November: The quest for November shows a door with four cogs on it. Gordian's temple is struck by lightning and blows up, and the player has to rebuild the entrance using the crane at the building site. On completing this task the player can reach the door depicted in the quest, which turns out to be the entrance to Cornelius's workshop. However, the player does not yet know how to turn the cogs to unlock the door.

December: The December quest shows the door to a temple. The Saturnalia is this month, and during the festivities the Temple of Saturn is broken into. By using the Golden Milestone and a clue found on top of the Arch of Severus, the player can enter the Aerarium underneath the temple. The player can then use a key found in the Aerarium to enter the temple itself. Inside the temple is Lucius's symbol, as well as a scroll showing how to unlock the entrance to Cornelius's workshop.

=== Ending ===
Using Lucius's instructions, the player can enter Cornelius's workshop. On entering the workshop, however, the Navitor sees itself. The resulting paradox causes the Navitor to explode, although the player is unharmed. Amongst the debris are the five 'gifts' from each of the suspects, collected throughout the game, along with the initial of their owner. The player must now choose who they think is the Calamitus by clicking on their gift. On choosing a suspect, a short video will play where the suspect says how they would destroy Rome if they were Calamitus. The player must then use the chosen gift to foil their plans.

=== Characters ===
- Player: The character through which the player views the world.
- Cornelius: An inventor, whose contraptions often go wrong. These can be seen around the workshop.
- The suspects: They are not seen in the game, except in drawings in their diaries. Also, see above.
- Emperor Severus: Mentioned only in the diaries, the Emperor is not very popular.

==Development==
The game was developed by CyberSites, a company that was founded in 1994 and was based in New York City. The company's founders were Columbia University architecture professors Eden Muir and Rory O'Neill. It was released on Pathfinder on July 10, 1995 and generated more than 12 million hits. A Windows and Mac version was released on December 16, 1996.
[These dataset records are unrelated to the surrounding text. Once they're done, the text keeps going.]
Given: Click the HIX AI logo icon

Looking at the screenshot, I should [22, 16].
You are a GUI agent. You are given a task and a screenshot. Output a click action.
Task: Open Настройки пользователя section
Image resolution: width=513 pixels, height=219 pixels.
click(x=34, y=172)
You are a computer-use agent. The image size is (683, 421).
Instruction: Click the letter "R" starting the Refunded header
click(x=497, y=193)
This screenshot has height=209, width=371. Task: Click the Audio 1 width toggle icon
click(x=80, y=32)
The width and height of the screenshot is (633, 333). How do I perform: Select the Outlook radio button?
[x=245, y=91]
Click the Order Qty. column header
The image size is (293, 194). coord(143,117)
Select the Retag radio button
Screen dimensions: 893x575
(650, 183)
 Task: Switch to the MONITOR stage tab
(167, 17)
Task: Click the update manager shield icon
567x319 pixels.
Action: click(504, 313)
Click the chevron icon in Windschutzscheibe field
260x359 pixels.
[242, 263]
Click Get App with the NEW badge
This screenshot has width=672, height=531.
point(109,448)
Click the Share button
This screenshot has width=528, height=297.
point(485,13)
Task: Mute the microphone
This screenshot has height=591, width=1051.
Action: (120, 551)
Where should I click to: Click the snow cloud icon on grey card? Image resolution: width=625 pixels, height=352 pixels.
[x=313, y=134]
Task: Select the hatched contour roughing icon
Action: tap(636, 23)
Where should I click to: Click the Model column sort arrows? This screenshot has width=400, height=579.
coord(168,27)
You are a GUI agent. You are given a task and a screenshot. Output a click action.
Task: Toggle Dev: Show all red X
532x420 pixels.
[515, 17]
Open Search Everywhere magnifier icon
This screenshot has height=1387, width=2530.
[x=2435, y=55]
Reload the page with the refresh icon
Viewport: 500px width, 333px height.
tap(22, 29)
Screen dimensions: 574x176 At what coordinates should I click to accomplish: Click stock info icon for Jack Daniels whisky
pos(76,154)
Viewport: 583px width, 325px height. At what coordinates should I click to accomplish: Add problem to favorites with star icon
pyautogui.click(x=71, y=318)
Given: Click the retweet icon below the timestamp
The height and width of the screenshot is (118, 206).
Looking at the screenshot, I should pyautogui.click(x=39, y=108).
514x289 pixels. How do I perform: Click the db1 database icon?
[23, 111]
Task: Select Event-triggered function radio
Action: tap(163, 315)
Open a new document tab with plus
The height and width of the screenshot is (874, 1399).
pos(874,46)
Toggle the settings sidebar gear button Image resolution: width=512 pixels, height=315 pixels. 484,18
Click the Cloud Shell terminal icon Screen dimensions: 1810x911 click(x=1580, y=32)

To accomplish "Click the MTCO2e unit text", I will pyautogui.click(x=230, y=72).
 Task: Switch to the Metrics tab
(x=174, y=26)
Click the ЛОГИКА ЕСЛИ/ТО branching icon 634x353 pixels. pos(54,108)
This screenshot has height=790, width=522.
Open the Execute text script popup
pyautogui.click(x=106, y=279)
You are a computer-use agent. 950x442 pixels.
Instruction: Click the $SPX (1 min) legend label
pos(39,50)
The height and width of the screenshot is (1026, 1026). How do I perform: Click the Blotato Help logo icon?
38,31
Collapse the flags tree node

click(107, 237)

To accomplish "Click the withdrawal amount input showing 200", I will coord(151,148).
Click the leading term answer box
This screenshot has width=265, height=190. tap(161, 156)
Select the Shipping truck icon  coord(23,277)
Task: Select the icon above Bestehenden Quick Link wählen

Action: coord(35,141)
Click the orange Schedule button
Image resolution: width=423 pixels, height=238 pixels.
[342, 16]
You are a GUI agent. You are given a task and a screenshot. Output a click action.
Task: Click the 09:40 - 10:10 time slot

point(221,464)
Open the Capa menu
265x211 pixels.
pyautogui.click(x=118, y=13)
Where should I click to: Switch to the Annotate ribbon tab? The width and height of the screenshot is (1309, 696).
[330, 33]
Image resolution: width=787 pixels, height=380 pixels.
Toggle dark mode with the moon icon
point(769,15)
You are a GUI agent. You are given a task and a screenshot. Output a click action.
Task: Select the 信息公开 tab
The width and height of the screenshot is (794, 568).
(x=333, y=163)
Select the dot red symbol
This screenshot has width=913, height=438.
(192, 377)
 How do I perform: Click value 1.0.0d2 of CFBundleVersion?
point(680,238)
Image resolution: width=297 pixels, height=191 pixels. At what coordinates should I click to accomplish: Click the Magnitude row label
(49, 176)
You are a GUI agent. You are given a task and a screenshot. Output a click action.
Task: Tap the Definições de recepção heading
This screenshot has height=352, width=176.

The setting of SPQR, the ancient Roman forum, was modeled and rendered in Softimage on Silicon Graphics workstations. The interactive game title was developed using the mTropolis multimedia programming application.

==Reception==

GameSpot said "If you're a patient gamer looking for a challenging adventure, you should give SPQR: The Empire's Darkest Hour a try. For others, all I can say is caveat emptor"

Review scores
| Publication | Score |
|---|---|
| Computer Games Magazine | 3/5 |
| GameSpot | 5.6/10 |
| Inside Mac Games | 4/5 |

==Sales==
By 1997, the game shipped 70,000 copies.